ESPRECHELON VII



ESPRECHELON VII
ESPRECHELON - our seasonal, single-origin house espresso ///
Origin - Burundi
Region - Muyinga Province
Process - Natural
Producer - Karambo washing station
Altitude - 1500-1700m
Variety - Red Bourbon
Tasting notes - Cocoa, poached pear, honey
Suggested espresso recipe - 18g in / 37g out / 31 seconds
Our seventh iteration of Esprechelon is a superb example of a natural process Red Bourbon varietal from the Karambo washing station in Garsorwe commune, Burundi.
Karambo is a station that is firmly focussed on improving cup quality, processing techniques and overall operations, which ultimately results in greater potential profits for the producers whose cherries the station purchases.
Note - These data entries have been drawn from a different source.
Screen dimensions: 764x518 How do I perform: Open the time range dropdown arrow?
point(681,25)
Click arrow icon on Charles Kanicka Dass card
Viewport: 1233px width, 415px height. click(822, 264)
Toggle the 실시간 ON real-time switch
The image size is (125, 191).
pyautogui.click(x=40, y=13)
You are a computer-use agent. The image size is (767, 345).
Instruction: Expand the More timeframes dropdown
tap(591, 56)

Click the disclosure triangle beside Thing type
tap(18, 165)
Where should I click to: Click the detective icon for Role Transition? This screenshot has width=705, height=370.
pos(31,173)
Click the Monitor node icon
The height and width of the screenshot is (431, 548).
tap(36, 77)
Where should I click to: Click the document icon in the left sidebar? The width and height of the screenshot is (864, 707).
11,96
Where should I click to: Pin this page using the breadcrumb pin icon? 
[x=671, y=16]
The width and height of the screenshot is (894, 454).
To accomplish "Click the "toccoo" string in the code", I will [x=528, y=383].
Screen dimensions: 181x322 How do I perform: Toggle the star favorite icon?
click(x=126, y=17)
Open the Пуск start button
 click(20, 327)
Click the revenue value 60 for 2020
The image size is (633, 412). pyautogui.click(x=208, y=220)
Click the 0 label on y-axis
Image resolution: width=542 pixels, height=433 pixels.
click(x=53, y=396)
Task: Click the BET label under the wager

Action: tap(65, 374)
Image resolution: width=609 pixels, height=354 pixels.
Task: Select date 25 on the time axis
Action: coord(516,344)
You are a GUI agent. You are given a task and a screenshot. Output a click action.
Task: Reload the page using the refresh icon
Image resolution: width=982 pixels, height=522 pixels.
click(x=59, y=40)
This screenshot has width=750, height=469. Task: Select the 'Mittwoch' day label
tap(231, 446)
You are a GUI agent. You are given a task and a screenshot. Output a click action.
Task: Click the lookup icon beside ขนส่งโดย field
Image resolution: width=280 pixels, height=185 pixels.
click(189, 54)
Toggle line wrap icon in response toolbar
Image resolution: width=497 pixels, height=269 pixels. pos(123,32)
Karambo is operated by This Is Burundi Coffee, led by Prosper Merimée and his family. TIB’s vision is to create a truly sustainable impact for the communities and Farmers that they buy from, connecting their harvests to buyers in the speciality market that want to have producer wellbeing as a central tenet to their procurement.
For this lot, the cherries are carefully hand-sorted to remove any damaged or underripe fruit before undergoing a pre-pulp float. Once sorted and cleaned, the cherries are ready for drying.
They are spread evenly on raised drying beds, allowing for optimal airflow and keeping the cherries elevated to prevent contact with moisture and animals. Drying takes place over 25 to 30 days, with the cherries regularly turned during the day for even drying and covered at night to protect from humidity.
Once fully dried, the outer fruit layer is removed, and the coffee beans are prepared for sorting and packing.